We then calculated the Pearson correlation coefficients among all 21 indicators from 1987 to 2019 to ensure that the indicators going into the model did not include any that were highly correlated with each other. We removed any indicators that had a Pearson correlation coefficient of over 0.85 with each other (regardless of the direction of their correlation), keeping one measure from each group of highly correlated indicators while also ensuring we had at least one indicator from each of the five main categories. The final set of indicators included in the model were the unemployment rate, federal funds effective rate, personal savings rate, real median household income, new housing units started, change (month-over-month difference) in Consumer Price Index, crude oil prices, personal consumption expenditures (excluding food and energy), real median weekly earnings, median home sales prices, and total vehicle sales.

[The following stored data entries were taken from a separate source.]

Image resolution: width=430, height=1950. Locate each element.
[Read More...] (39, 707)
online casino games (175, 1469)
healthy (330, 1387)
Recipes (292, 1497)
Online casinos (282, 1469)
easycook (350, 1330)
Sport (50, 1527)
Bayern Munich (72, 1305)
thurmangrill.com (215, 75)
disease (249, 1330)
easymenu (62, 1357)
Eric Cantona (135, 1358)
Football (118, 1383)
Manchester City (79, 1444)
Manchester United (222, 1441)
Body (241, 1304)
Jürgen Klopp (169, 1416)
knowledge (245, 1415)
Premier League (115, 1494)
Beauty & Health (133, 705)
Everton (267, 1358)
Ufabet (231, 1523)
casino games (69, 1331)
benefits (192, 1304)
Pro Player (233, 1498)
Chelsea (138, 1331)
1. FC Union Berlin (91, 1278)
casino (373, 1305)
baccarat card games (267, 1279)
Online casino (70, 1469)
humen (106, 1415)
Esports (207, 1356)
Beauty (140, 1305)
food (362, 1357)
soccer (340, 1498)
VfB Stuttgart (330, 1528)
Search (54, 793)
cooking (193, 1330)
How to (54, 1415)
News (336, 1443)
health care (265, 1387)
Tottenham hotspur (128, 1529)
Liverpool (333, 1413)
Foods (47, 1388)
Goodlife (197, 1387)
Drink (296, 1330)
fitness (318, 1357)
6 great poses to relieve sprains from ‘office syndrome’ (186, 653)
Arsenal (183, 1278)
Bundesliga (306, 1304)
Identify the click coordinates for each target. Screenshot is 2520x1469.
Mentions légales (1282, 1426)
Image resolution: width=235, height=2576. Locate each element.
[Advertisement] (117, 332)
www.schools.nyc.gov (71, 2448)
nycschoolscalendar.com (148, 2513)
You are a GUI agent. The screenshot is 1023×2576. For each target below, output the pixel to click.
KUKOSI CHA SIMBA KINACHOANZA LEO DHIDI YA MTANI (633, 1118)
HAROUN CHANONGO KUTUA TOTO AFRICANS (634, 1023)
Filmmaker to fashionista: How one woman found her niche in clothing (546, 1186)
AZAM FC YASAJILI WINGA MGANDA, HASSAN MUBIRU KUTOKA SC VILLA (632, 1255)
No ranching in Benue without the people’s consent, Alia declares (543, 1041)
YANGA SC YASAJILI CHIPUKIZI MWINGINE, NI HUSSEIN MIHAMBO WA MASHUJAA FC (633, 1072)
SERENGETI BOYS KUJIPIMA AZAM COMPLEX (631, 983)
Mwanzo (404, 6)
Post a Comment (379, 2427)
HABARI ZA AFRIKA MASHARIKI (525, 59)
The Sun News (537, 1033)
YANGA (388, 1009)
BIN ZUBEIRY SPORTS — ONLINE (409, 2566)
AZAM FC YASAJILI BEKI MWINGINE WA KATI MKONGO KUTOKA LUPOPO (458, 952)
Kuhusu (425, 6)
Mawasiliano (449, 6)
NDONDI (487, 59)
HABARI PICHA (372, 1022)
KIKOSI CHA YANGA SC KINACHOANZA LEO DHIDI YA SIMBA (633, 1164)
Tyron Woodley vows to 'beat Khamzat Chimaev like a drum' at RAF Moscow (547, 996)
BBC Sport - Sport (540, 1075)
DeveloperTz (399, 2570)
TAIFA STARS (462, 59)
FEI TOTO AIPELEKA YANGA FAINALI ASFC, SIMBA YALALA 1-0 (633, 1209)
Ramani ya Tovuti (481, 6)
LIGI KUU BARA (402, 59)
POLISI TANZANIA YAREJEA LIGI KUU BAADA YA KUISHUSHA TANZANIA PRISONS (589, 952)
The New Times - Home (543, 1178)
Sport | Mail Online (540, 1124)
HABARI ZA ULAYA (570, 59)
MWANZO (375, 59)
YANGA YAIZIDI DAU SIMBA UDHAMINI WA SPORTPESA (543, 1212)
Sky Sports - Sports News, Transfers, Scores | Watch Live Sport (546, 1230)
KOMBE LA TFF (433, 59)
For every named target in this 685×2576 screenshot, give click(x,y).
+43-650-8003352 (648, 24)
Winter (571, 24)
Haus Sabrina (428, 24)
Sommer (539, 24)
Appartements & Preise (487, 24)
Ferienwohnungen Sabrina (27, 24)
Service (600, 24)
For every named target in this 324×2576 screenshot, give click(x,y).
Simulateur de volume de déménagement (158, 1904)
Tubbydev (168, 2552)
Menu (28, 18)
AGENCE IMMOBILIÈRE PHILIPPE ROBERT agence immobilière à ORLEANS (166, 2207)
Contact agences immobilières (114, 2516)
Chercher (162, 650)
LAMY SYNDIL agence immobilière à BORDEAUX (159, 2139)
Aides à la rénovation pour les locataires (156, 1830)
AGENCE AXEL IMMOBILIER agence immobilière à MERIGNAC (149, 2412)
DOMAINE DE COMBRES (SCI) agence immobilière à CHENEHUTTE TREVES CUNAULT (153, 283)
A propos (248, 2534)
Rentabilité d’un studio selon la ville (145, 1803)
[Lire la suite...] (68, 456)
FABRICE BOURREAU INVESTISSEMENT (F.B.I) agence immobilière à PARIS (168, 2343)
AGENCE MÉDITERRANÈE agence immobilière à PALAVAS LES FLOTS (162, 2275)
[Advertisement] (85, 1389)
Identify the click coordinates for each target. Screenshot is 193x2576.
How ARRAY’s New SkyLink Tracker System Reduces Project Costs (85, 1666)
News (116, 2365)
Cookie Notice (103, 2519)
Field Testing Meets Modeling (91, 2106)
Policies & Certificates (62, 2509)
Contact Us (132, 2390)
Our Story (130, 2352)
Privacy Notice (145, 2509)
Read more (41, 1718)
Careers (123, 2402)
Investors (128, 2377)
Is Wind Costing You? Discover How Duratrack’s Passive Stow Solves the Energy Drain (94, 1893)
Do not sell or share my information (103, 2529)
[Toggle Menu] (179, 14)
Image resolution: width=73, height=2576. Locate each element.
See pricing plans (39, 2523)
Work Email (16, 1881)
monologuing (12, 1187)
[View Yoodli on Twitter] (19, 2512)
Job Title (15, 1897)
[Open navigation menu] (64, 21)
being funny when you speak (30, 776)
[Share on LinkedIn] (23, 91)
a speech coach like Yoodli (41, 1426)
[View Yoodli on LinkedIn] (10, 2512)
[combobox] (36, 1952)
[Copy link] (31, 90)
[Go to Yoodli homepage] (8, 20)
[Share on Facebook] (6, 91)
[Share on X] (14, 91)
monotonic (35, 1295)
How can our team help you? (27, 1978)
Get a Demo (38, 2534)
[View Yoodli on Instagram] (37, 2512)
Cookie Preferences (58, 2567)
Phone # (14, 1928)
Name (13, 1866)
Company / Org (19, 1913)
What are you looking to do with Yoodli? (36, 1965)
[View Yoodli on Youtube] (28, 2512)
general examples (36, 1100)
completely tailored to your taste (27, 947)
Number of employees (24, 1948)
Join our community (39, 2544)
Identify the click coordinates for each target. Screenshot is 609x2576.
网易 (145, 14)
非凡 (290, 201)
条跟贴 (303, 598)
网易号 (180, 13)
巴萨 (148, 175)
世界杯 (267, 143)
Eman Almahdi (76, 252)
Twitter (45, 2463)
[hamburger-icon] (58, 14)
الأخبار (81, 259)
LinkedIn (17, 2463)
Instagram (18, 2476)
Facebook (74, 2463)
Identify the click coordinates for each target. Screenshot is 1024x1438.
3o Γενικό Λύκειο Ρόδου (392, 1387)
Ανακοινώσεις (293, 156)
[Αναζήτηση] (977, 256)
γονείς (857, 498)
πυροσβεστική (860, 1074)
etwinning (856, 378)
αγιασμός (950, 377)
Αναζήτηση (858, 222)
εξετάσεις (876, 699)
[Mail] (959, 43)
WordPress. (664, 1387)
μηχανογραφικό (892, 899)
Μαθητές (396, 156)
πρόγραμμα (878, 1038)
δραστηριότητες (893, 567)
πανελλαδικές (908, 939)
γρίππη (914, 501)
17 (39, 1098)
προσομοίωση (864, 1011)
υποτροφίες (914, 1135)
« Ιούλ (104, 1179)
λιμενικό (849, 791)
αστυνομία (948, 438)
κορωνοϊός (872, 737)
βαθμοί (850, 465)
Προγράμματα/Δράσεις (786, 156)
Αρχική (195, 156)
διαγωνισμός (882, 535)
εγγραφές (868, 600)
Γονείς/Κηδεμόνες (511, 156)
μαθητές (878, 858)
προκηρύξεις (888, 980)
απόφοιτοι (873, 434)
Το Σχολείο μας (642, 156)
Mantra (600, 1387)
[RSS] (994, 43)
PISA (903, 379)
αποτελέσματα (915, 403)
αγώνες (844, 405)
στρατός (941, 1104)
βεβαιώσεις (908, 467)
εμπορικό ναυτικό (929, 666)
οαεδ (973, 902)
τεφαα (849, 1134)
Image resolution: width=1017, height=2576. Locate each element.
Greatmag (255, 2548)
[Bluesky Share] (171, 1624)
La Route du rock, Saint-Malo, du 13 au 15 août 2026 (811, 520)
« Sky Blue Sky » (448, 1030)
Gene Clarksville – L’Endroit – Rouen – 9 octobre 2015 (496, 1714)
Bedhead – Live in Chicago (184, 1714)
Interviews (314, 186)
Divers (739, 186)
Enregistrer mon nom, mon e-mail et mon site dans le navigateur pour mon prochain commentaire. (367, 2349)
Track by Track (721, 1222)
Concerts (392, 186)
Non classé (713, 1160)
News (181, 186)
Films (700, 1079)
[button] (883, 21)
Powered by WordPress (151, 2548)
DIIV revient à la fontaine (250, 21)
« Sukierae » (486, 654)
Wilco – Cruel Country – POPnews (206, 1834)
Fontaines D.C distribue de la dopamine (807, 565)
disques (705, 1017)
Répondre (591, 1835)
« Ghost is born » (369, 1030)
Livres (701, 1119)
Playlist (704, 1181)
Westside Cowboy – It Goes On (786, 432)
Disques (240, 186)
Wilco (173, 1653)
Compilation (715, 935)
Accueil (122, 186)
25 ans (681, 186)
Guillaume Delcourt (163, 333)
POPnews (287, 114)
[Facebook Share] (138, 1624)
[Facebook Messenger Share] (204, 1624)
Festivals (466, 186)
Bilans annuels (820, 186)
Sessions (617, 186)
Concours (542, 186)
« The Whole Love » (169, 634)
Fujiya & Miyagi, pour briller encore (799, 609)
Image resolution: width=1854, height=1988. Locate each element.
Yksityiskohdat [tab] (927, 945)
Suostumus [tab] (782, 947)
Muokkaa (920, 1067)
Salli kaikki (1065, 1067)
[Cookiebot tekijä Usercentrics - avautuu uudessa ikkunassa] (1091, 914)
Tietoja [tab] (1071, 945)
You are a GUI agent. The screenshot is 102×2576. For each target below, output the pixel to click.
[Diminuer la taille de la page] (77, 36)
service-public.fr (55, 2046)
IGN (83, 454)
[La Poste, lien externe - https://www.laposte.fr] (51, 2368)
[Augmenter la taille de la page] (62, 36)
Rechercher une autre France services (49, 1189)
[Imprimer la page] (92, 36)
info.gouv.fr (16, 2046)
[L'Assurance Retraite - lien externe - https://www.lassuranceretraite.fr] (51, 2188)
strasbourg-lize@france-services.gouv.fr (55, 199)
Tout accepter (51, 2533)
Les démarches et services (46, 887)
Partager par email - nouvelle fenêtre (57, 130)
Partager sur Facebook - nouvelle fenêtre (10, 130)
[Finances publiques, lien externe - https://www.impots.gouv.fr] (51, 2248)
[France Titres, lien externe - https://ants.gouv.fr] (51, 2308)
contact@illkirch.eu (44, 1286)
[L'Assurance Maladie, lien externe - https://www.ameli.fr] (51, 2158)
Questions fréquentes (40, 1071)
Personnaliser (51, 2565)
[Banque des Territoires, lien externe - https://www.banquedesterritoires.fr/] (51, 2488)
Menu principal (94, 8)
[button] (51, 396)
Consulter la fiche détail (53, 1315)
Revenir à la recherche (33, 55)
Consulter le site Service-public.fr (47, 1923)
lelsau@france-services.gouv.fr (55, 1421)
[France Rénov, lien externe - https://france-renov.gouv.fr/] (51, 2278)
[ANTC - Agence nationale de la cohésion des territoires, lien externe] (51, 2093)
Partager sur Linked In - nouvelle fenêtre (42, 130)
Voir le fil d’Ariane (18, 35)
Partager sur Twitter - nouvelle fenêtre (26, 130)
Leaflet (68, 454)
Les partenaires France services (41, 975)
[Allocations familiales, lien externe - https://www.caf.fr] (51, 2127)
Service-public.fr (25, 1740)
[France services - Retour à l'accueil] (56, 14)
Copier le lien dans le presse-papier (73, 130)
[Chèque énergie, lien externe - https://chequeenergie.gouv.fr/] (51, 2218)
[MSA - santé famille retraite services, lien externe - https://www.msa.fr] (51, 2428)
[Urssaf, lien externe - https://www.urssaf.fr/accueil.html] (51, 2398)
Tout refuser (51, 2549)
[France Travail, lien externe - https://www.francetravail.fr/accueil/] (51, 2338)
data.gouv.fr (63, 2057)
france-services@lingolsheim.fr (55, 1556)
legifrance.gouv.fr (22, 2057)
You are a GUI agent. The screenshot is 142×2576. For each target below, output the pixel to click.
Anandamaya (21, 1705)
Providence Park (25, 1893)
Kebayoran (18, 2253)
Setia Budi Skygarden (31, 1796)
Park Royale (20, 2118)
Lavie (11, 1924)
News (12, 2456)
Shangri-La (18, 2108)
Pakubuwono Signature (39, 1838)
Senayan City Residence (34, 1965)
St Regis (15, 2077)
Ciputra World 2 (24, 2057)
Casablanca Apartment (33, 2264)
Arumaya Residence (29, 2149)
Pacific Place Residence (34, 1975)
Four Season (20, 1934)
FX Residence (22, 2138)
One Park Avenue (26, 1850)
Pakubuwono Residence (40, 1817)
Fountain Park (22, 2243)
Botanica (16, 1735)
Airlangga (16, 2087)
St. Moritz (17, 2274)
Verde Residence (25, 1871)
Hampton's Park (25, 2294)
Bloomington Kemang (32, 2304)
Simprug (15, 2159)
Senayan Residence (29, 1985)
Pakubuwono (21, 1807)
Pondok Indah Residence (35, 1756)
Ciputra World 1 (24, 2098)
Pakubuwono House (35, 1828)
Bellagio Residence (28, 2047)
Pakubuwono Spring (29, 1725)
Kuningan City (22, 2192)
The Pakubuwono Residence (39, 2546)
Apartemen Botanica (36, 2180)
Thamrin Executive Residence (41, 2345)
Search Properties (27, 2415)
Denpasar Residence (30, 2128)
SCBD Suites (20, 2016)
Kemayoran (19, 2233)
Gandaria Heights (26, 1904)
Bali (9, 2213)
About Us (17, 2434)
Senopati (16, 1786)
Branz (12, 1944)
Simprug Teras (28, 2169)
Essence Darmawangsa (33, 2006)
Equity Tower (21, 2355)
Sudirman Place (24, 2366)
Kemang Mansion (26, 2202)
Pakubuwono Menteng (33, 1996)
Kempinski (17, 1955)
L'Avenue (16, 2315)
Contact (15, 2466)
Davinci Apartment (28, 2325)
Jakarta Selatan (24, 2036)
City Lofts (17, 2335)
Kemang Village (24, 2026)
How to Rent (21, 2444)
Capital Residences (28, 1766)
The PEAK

Once we had selected the final set of indicators, we trained a linear regression on a random subset of 50 percent of data from 1987 to 2019, with the Consumer Sentiment Index as the dependent variable. To assess whether the pre-pandemic-trained regression was able to predict consumer sentiment using post-pandemic data, we used the pre-pandemic model to predict consumer sentiment based on data from 2020 to 2024. We evaluated statistical significance using bootstrapped 95 percent confidence intervals with 1,000 repeated samples.
To further compare how consumer sentiment has changed from the pre-pandemic to post-pandemic data, we re-fitted the pre-pandemic model but trained it on post-pandemic data (i.e., used the same indicators), omitting data from 2020 due to the high level of volatility in the economy that year. In addition, we examined Pearson correlation coefficients between each indicator and consumer sentiment for both time periods.